The following specs are listed for the DuraCOR 820-A:

  • Processor — Intel Atom Z530 @ 1.6GHz
  • Memory — 2GB DDR RAM
  • Flash storage — 4GB integrated SSD; 16GB CompactFlash SSD
  • Video — VGA analog output (up to 1600 x 1200)
  • Networking — 1 x 10/100/1000Mbps Ethernet
  • Other I/O:
    • 3 x USB 2.0
    • 2 x RS-232 serial
    • 4 x GPDIO inputs
    • 4 x GPDIO outputs
    • PS2 keyboard and mouse ports
    • 1x MIL-STD-1553 port, (optional) with DDC BC/RT/MT
  • Dimensions — 3.0 x 4.3 x 7.0 inches (75.95 x 109.22 x 177.8 mm)
  • Weight — 3 lbs (1.36 kg)
  • Chassis — corrosion-resistant aluminum alloy, anodized per MIL-A-8625, Type II, Class 2; flange mount baseplate
  • Power:
    • 28VDC nominal power
    • 16 Watts max dissipation (19W with MIL-STD-1553 port)
    • Reverse, over voltage, surge protected
    • MIL-STD-704E and MIL-STD-1275D compliant
  • Temperature range — -40 to 160 degrees F (-40 to 71 degrees C); MIL-STD-810F compliant
  • Humidity range — 5% to 95% (non-condensing); 100% (condensing); MIL-STD-810F compliant
  • Operating shock — 20g, 15ms, 3 positive/negative per axis; MIL-STD-810F compliant
  • Crash-safety shock — 40g, 11ms, 2 pos/neg per axis
  • Random vibration — 0.22-G(squared)/10-Hz to 0.0026-G(squared)/2000-Hz
  • EMI/EMC — MIL-STD-461E compliant
  • Altitude — 60,000 feet (18,288 meters); MIL-STD-810F compliant
  • Dust, water, and moisture resistance — IP65 and NEMA 4 compliant
  • Operating system: Linux or Windows XP Embedded (120-day evaluation license)

DuraCor 810-Duo

In addition to announcing the DuraCOR 820-A upgrade, Parvus also announced it is now deploying the higher-end, Linux-ready DuraCOR 810 Duo tactical computer, which it announced back in Nov. 2008. Sporting an Intel L7400 Core 2 Duo clocked at 1.5GHz with 2GB of memory, the DuraCOR 810-Duo is far more expandable than the 820 models, offering six expansion slots for PCI-104 or PC/104-Plus modules, plus an expansion connector that is said to be pre-routed for optional add-on cards.

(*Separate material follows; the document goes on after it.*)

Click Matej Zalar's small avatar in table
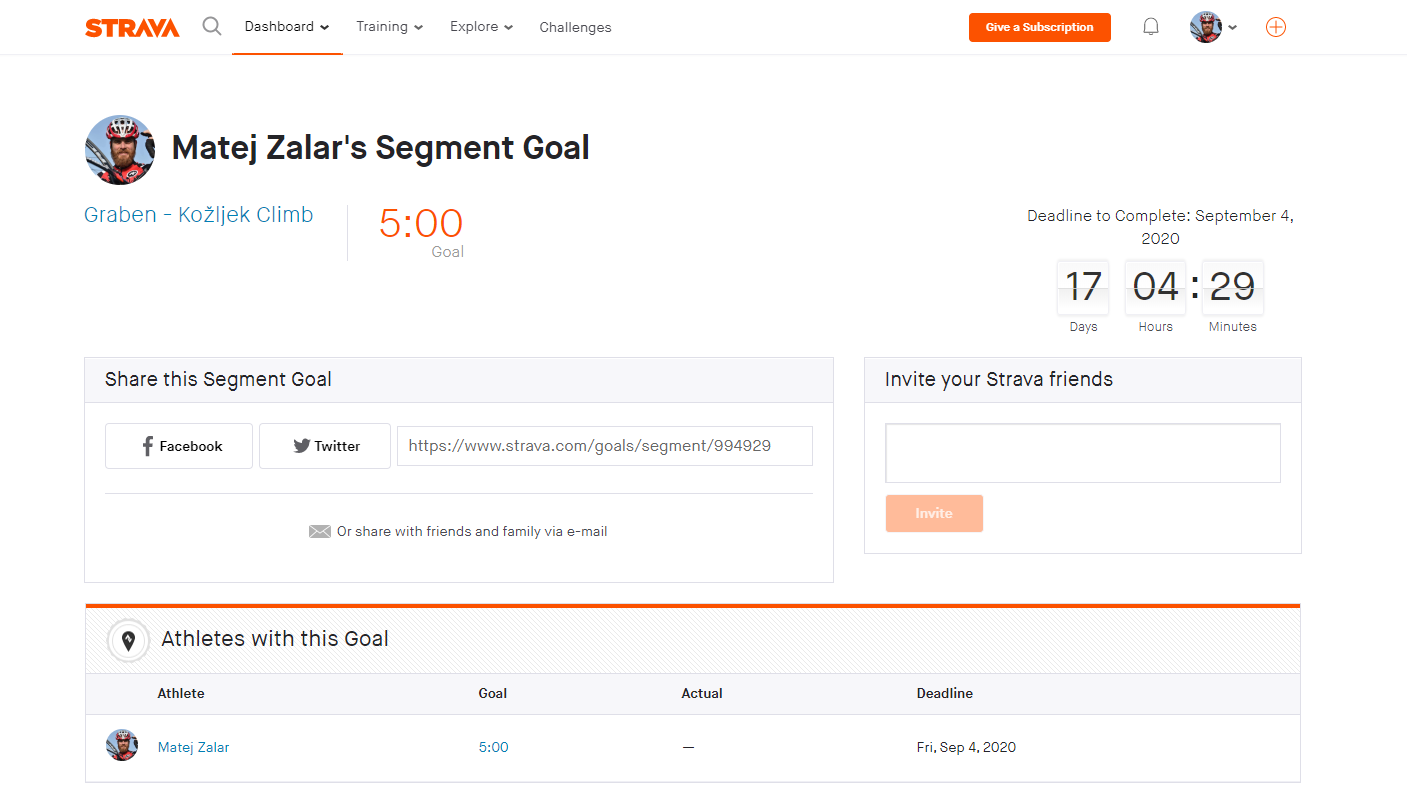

Now shipping: DuraCOR 810-Duo


The DuraCOR 820-A is currently in pre-production, and pricing is not yet available. MIL-STD qualification testing should begin later in the first quarter, with production to follow. More information may be found here.

The DuraCor 810-Duo (pictured directly above) is now shipping. More information may be found here.

Both products are being shown at booth #1411 of the AFCEA/USNI West 2010 Conference in San Diego, starting today through Feb. 4.